Begin at the line containing "Viewport: 1346px width, 1081px" in the records below, end at the line containing "Task: Close the rb2605.SHFE tab using X icon", and retype each line in that span exactly. No other line and no image should appear.

[Dataset entries]

* * *

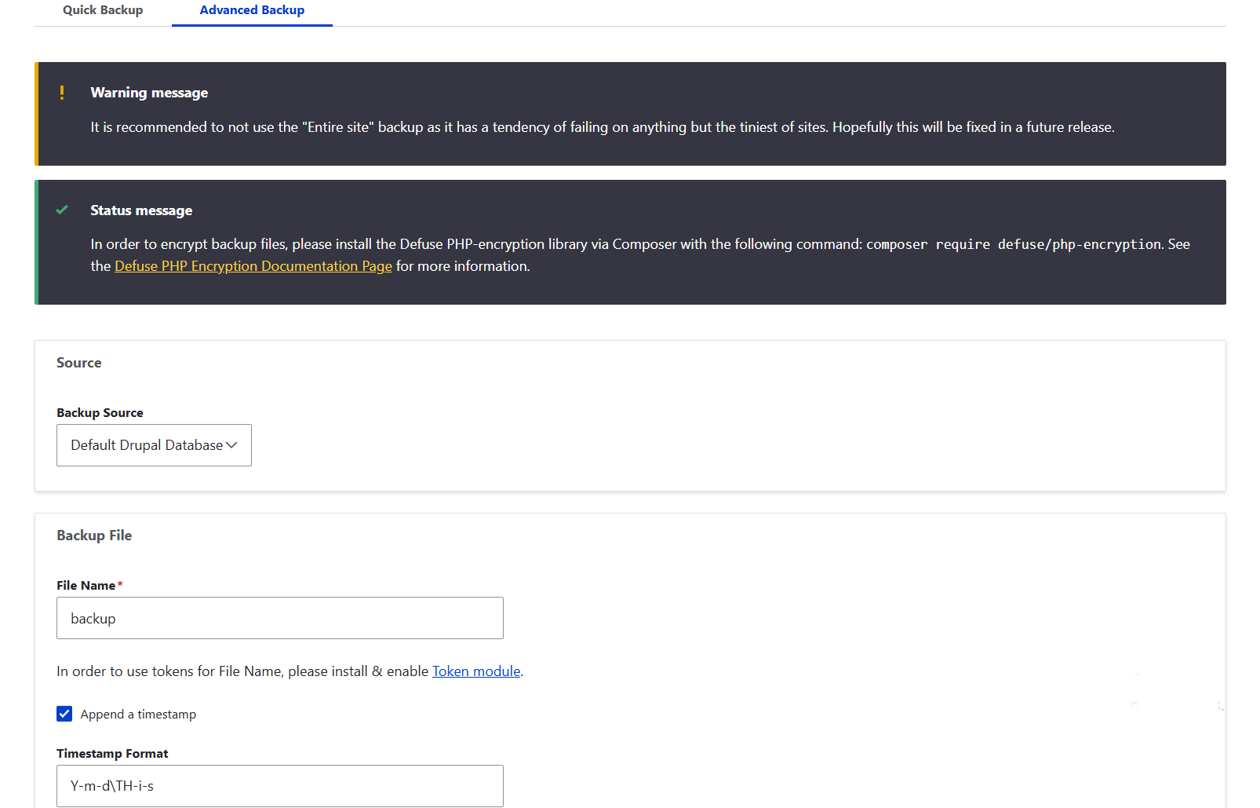
Task: Switch to the Quick Backup tab
Action: coord(103,10)
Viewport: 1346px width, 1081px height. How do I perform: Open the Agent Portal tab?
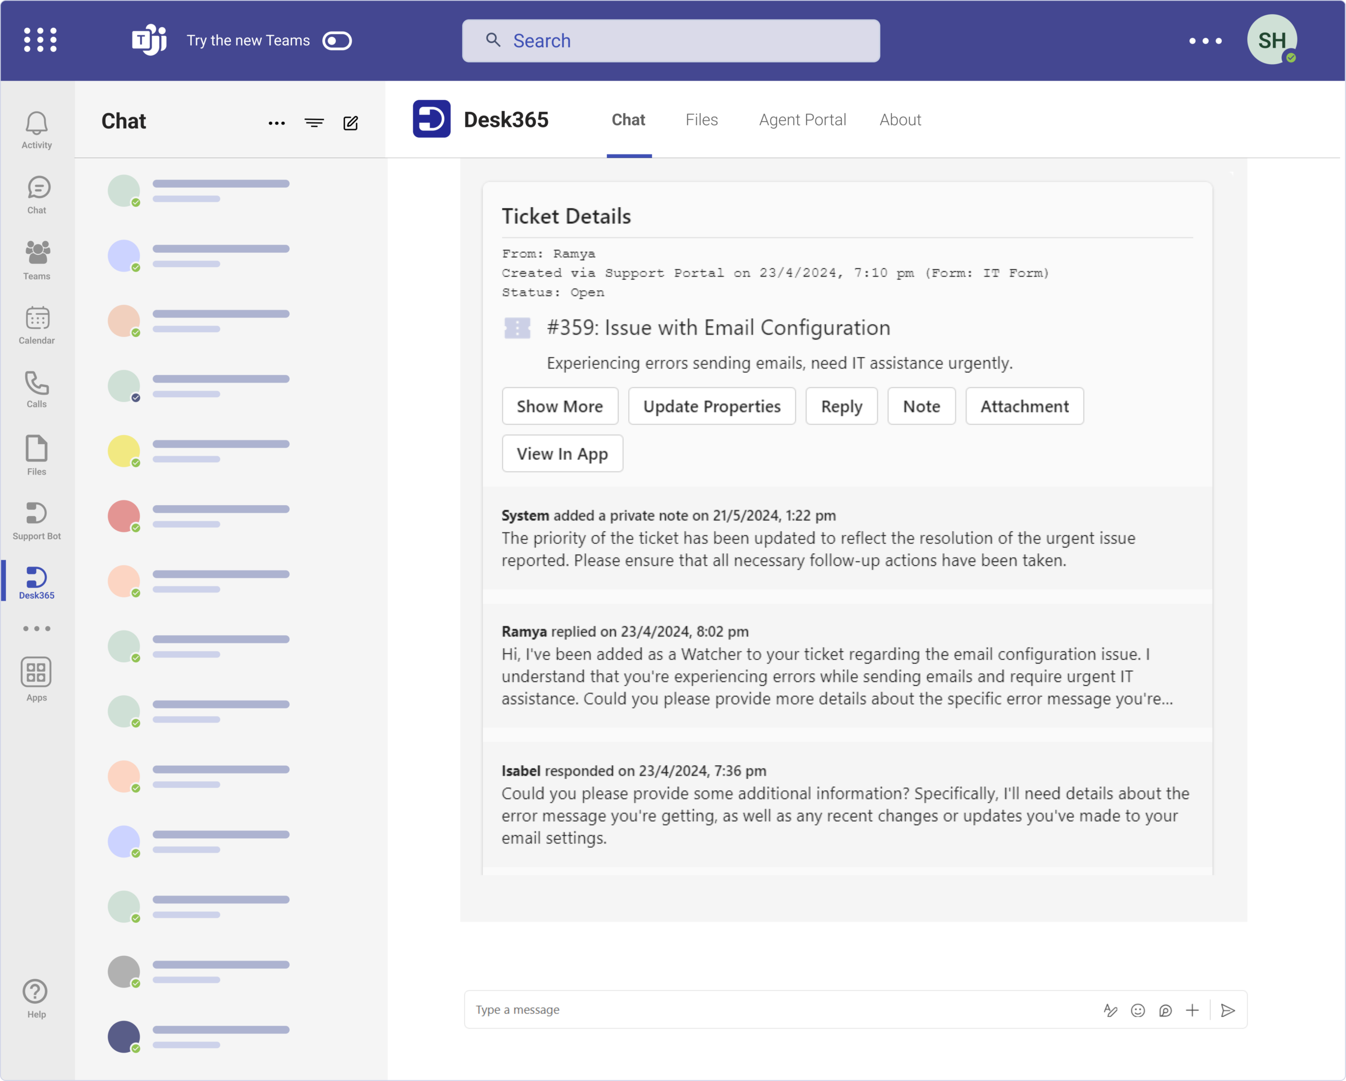click(802, 120)
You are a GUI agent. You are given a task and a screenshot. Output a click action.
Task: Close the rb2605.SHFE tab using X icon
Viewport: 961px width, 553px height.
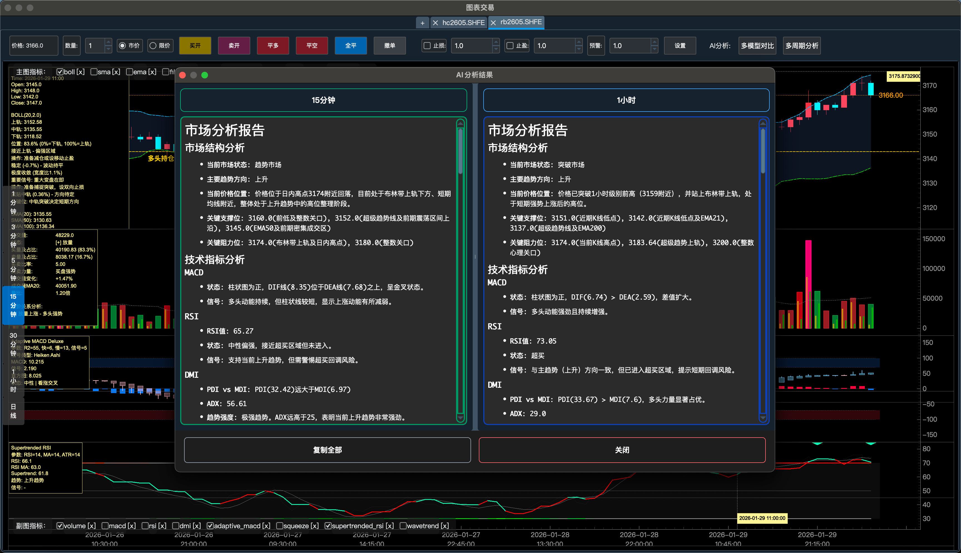493,23

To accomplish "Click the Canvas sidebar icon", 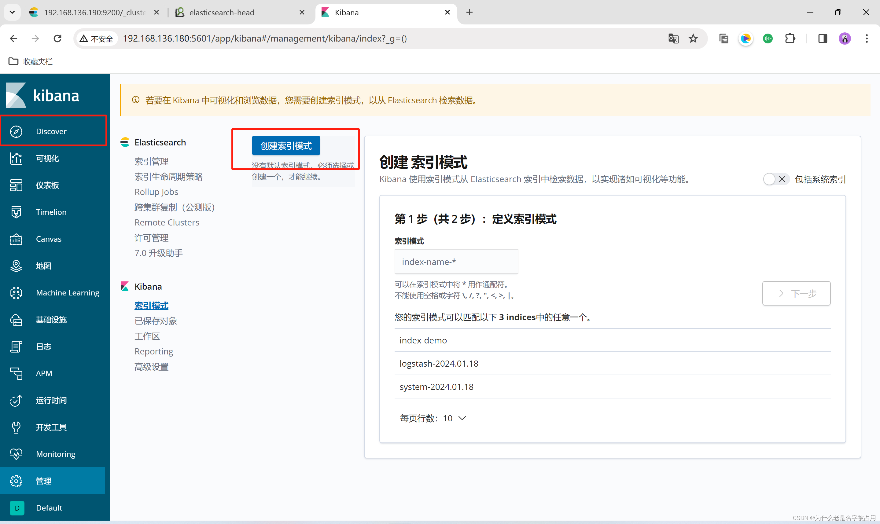I will pos(16,239).
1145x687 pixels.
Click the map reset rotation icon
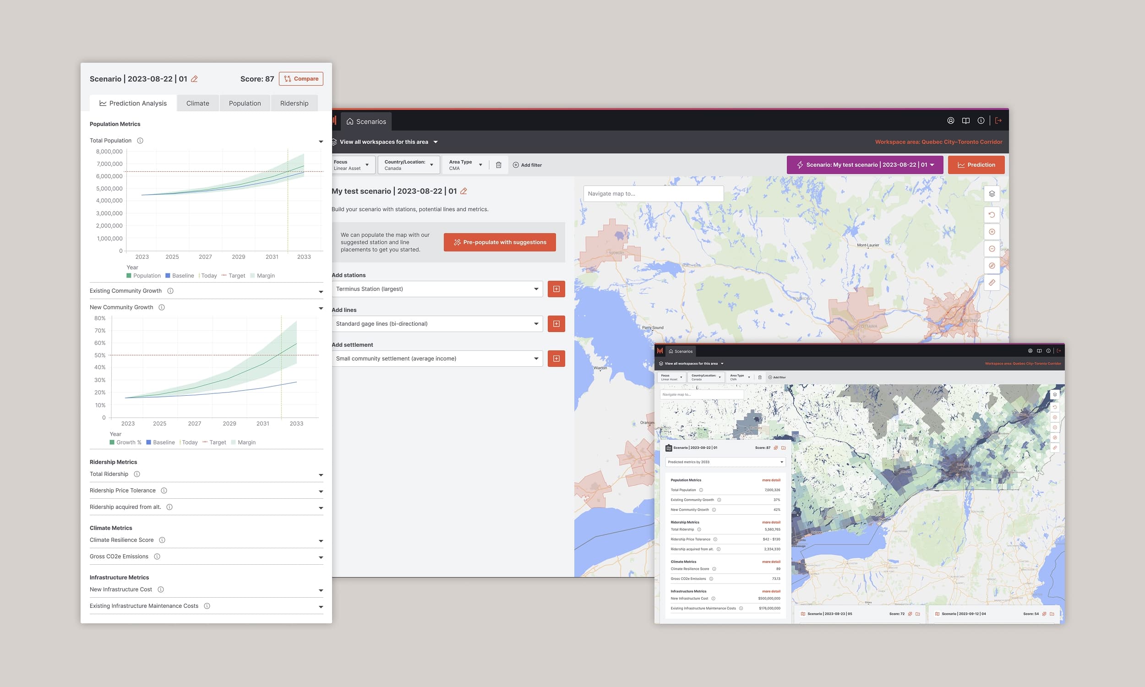pos(991,215)
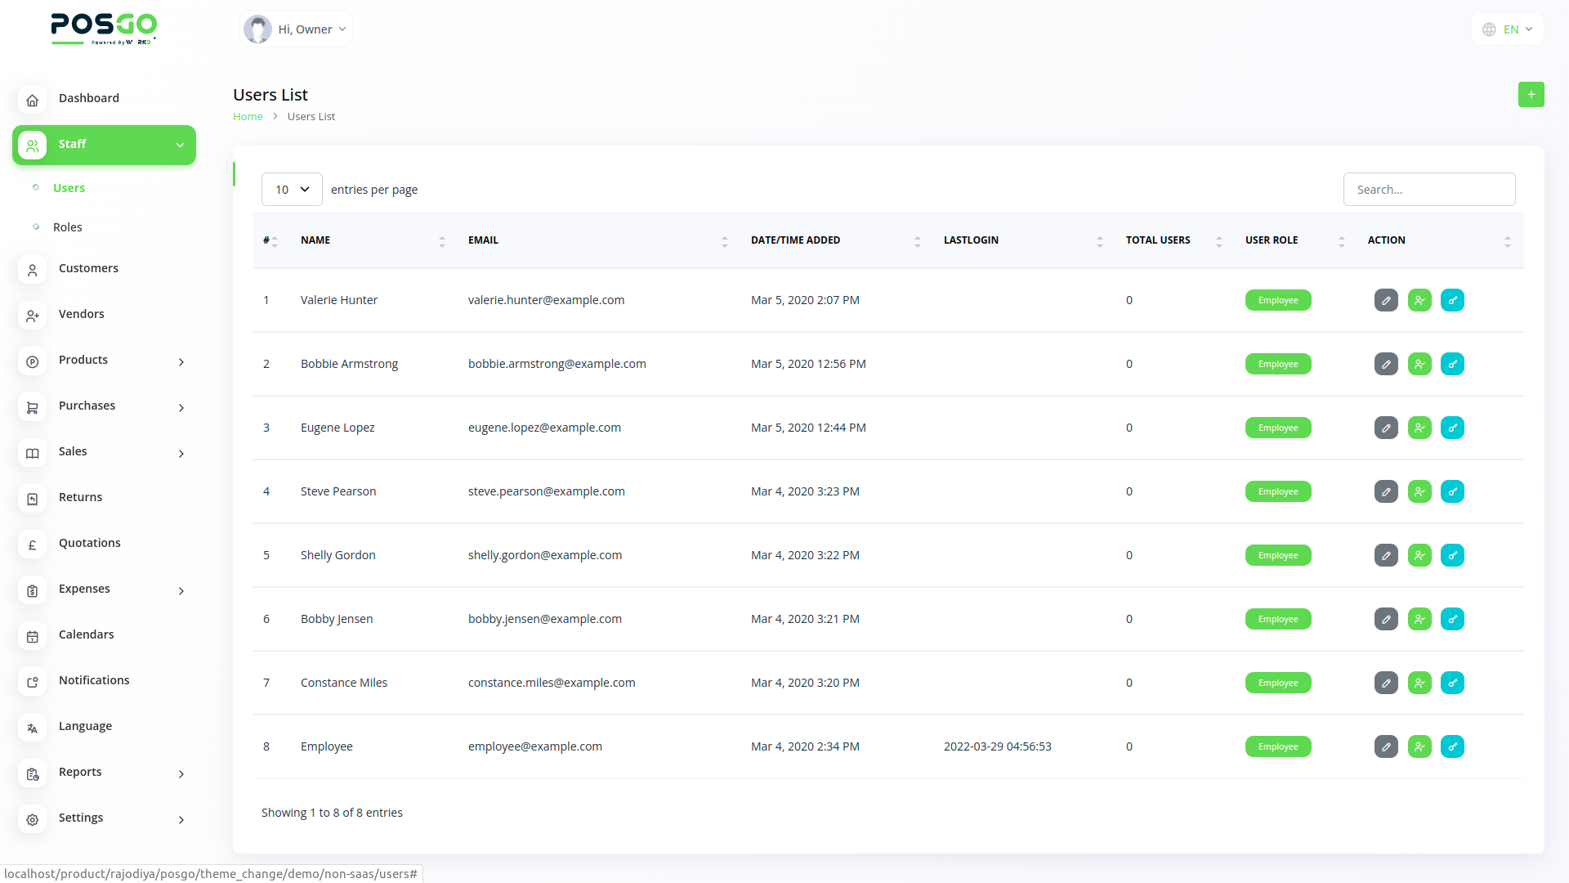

* * *

● **ANSWER TO THIS PROBLEM**
Viewport: 1346px width, 1081px height. How do I perform: Open the Agent Portal tab?
click(802, 120)
You are a GUI agent. You are given a task and a screenshot. Output a click action.
Task: Close the rb2605.SHFE tab using X icon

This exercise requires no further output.